▸ **Tarefa**: Copie na íntegra o texto sobre o fim do domínio ocidental, sem alterar nada.

▸ **Texto escolhido**:
##############################
Thierry Meyssan: O fim do domínio ocidental
Rede Voltaire | Paris (França) | 19 de Abril de 2022
1. « A Rússia quer obrigar os EUA a respeitar a Carta das Nações Unidas », 5 de Janeiro de 2022.
2. « Washington prossegue o plano da RAND no Cazaquistão, a seguir na Transnístria », 11 de Janeiro de 2022.
3. « Washington recusa ouvir a Rússia e a China », 18 de Janeiro de 2022.
4. « Washington e Londres, atingidos de surdez », 1 de Fevereiro de 2022.
5. « Washington e Londres tentam preservar a sua dominação sobre a Europa », 8 de Fevereiro de 2022.
6. “Duas interpretações do processo ucraniano”, 16 de Fevereiro de 2022.
7. «Washington canta vitória, enquanto seus aliados se retiram », 22 de Fevereiro de 2022.
8. «A Rússia declara guerra aos Straussianos», 3 de Março de 2022.
9. «Um bando de drogados e de neo-nazis», 5 de Março de 2022.
10. «Israel aturdido pelos neo-nazis ucranianos», 8 de Março de 2022.
11 « Ucrânia : a grande manipulação », 22 de Março de 2022.
12. « A Nova Ordem Mundial que preparam a pretexto da guerra na Ucrânia », 29 de Março de 2022.
13. « A propaganda de guerra muda de forma », 5 de Abril de 2022.
14. « A Aliança do MI6, da CIA e dos banderistas », 12 de Abril de 2022.
##############################
▸ **Dados fornecidos**:
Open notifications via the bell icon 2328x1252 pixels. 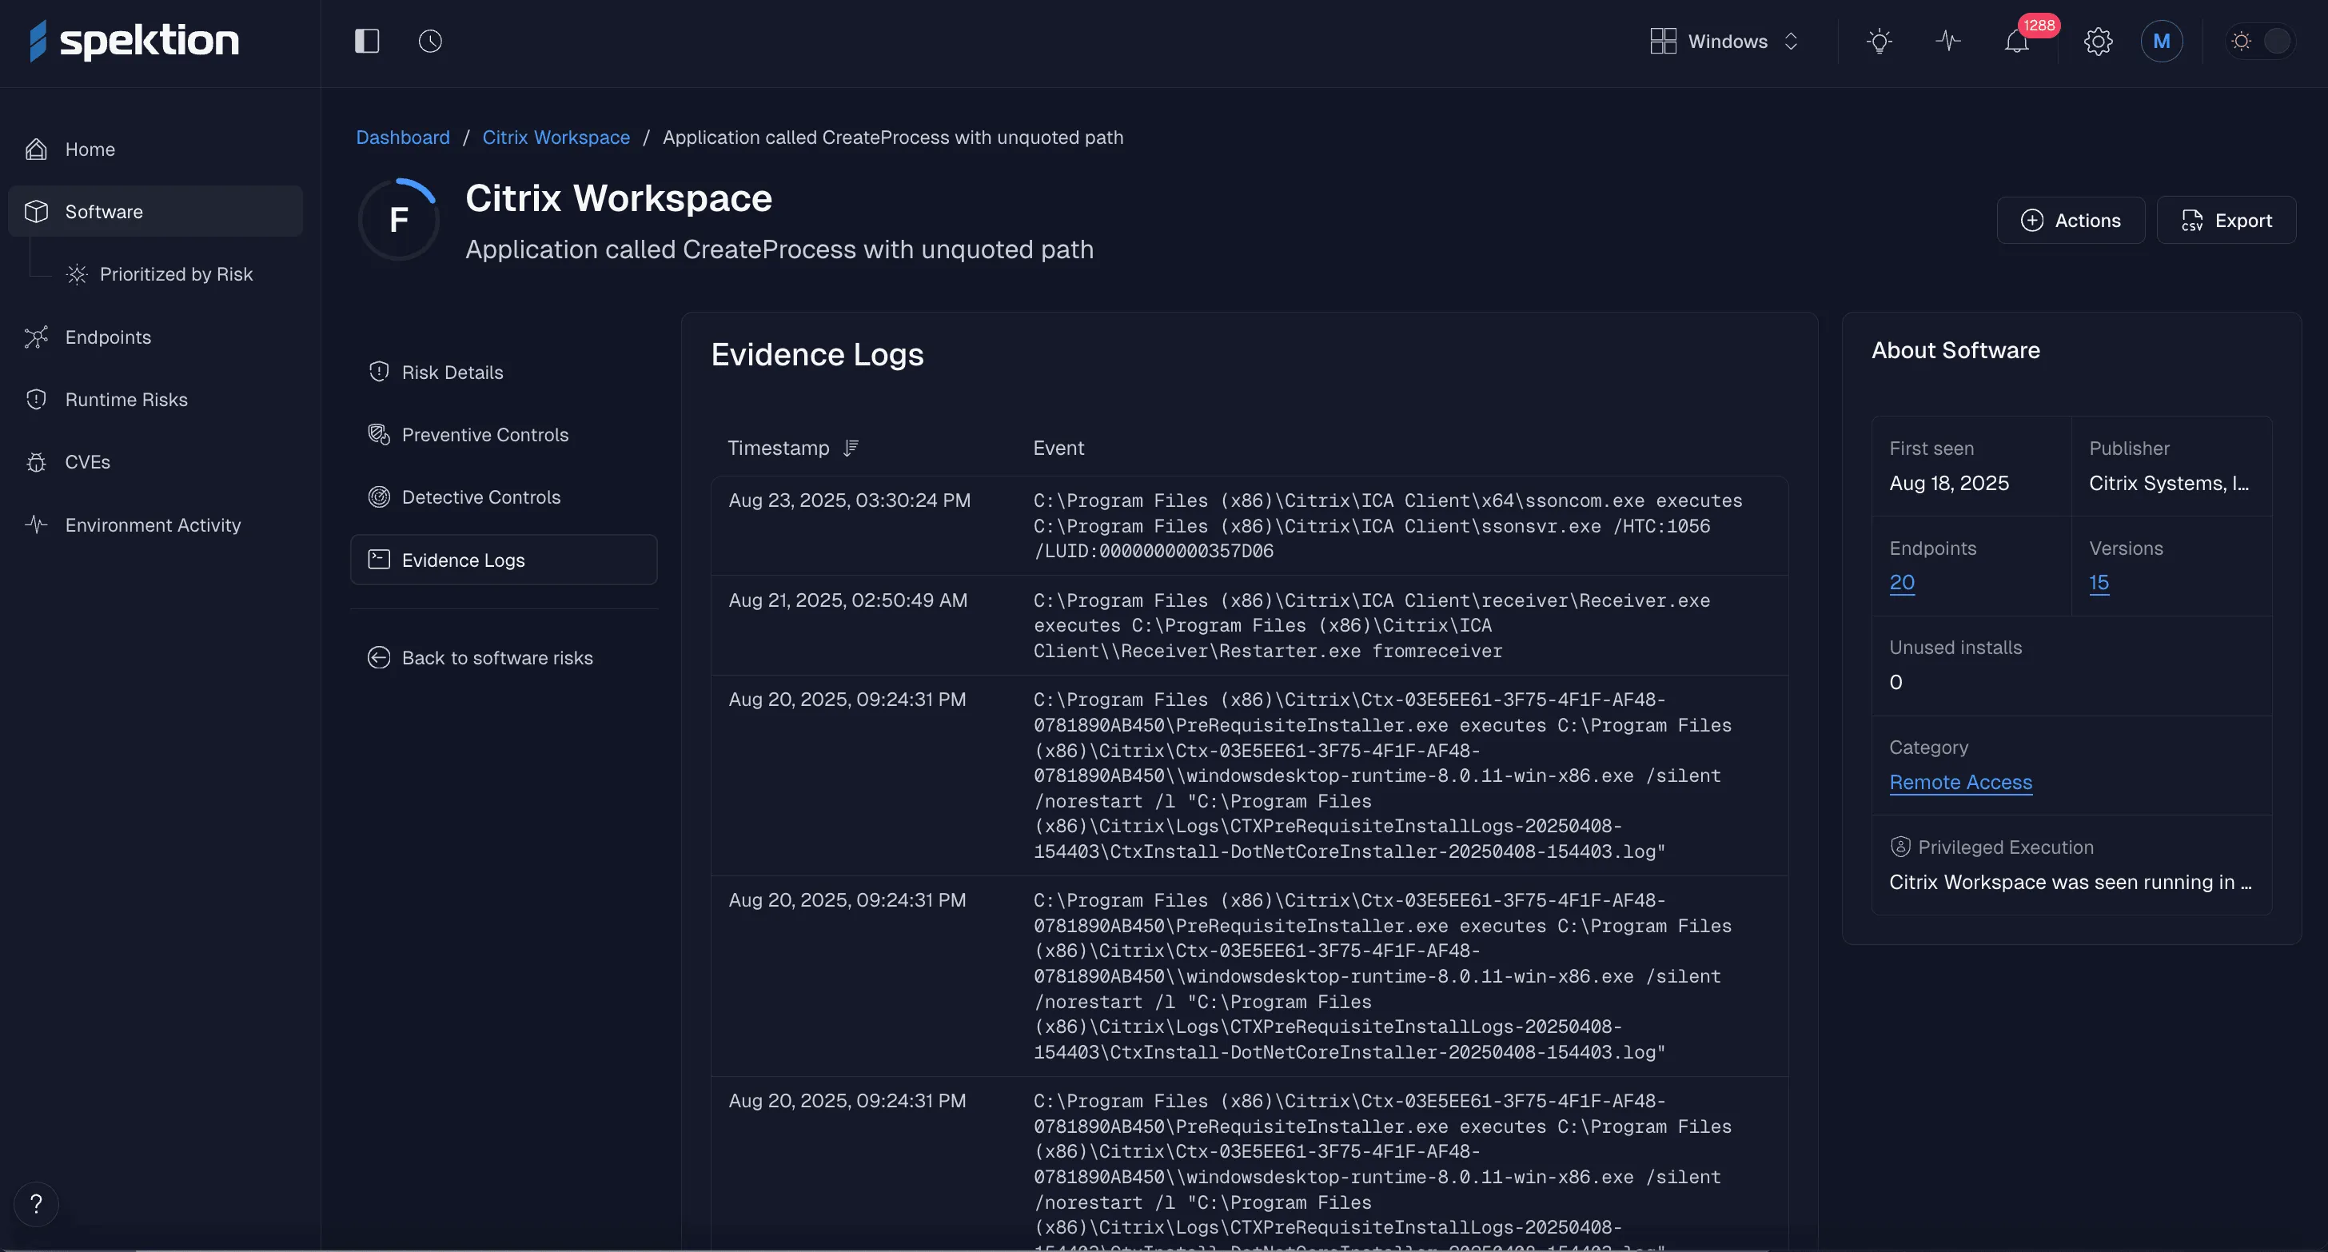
##############################
▸ **Resposta do exercício**:
Thierry Meyssan: O fim do domínio ocidental
Rede Voltaire | Paris (França) | 19 de Abril de 2022
1. « A Rússia quer obrigar os EUA a respeitar a Carta das Nações Unidas », 5 de Janeiro de 2022.
2. « Washington prossegue o plano da RAND no Cazaquistão, a seguir na Transnístria », 11 de Janeiro de 2022.
3. « Washington recusa ouvir a Rússia e a China », 18 de Janeiro de 2022.
4. « Washington e Londres, atingidos de surdez », 1 de Fevereiro de 2022.
5. « Washington e Londres tentam preservar a sua dominação sobre a Europa », 8 de Fevereiro de 2022.
6. “Duas interpretações do processo ucraniano”, 16 de Fevereiro de 2022.
7. «Washington canta vitória, enquanto seus aliados se retiram », 22 de Fevereiro de 2022.
8. «A Rússia declara guerra aos Straussianos», 3 de Março de 2022.
9. «Um bando de drogados e de neo-nazis», 5 de Março de 2022.
10. «Israel aturdido pelos neo-nazis ucranianos», 8 de Março de 2022.
11 « Ucrânia : a grande manipulação », 22 de Março de 2022.
12. « A Nova Ordem Mundial que preparam a pretexto da guerra na Ucrânia », 29 de Março de 2022.
13. « A propaganda de guerra muda de forma », 5 de Abril de 2022.
14. « A Aliança do MI6, da CIA e dos banderistas », 12 de Abril de 2022.